Il rit, et je déteste la sonorité qu’émet ce bruit. Je me maudis soudainement d’être tombée si vite en admiration devant un type à l’allure si hautaine. Je n’ai pas le souvenir d’être aussi superficielle. Et puis, les visages d’anges… Ils m’avaient trop usée.
- Fais juste gaffe où tu mets les pieds, répond-t-il.
Je m’immobilise totalement. Sa voix. Si familière. Si horriblement familière.
Je n’ose plus lever le regard vers cet homme. Je suis pétrifiée, terrorisée, sans même savoir pourquoi.
Je tente en vain de me rappeler ou je l’avais entendue. Ca m’occupe l’esprit, tellement que j’en oublie où je suis. Je ne trouve pas, et c’est horriblement frustrant.

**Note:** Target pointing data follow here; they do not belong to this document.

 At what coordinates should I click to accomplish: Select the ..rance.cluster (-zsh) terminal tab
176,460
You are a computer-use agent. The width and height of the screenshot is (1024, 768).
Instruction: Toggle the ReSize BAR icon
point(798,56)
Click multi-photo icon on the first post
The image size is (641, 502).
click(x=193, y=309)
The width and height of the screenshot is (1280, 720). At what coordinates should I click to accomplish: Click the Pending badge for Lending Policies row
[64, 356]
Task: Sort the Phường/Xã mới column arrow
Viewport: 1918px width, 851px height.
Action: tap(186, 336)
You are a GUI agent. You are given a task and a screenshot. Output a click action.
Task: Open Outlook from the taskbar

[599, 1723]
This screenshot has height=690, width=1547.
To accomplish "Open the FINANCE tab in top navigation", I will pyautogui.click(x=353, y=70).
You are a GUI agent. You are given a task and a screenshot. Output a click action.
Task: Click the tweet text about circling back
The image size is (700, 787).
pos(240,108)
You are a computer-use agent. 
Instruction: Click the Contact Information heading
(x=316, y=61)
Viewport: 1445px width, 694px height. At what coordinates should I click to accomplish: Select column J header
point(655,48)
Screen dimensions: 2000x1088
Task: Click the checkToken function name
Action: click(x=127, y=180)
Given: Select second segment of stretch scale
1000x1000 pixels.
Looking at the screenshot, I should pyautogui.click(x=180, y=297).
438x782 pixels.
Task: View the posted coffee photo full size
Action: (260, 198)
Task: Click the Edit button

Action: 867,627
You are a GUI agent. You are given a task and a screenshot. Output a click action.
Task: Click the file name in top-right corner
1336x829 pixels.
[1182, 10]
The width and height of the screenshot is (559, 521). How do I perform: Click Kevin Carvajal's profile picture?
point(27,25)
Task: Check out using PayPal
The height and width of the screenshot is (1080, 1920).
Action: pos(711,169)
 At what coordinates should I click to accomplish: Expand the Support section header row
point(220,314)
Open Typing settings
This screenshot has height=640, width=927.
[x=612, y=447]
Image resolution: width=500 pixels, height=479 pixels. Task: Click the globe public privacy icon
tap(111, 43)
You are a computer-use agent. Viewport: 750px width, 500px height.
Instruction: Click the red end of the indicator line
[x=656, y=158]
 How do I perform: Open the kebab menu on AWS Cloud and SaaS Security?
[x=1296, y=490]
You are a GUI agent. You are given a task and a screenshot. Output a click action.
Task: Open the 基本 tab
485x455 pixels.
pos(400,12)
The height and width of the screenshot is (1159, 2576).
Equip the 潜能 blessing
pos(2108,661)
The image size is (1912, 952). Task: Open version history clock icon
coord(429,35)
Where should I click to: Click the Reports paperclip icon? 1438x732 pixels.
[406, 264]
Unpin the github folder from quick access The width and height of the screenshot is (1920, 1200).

Ce n’est pas sa voix elle-même qui m’horripile, c’est le souvenir auquel elle me rattache, bien que je ne sache pas encore duquel il s’agisse. Trop de pensées désagréables me traversent l’esprit pour immédiatement établir une connexion rationnelle.
Je secoue alors vivement la tête. Il faut que je me reprenne. Je n’ai jamais vu ce gugusse de ma vie, alors comment pourrais-je m’en souvenir ? Il est temps de réfléchir un minimum avant de me mettre à paniquer de la sorte. Ce n’est qu’une coïncidence, pure et simple.
Toujours est-il que je m’éloigne de lui considérablement.
Une gêne s’installe, et semble contaminer tout le monde, lui excepté.
- Bon, ben Lyra, voilà Andreas, Andreas, c’est ma sœur qui vient de te rentrer dedans, et puis à côté de moi, c’est Jake.
Je lève les yeux vers l’autre ami de mon frère. Jake est beaucoup plus chaleureux, en apparence en tout cas. Il me fait un sourire encourageant que je m’efforce de lui rendre.
Cela fait quelques petits jours que j’essaye tant bien que mal de me montrer aimable. Même envers ma sœur. Enfin, c’est un bien grand mot. Je me contente de l’ignorer, au lieu de lui lancer des répliques cinglantes.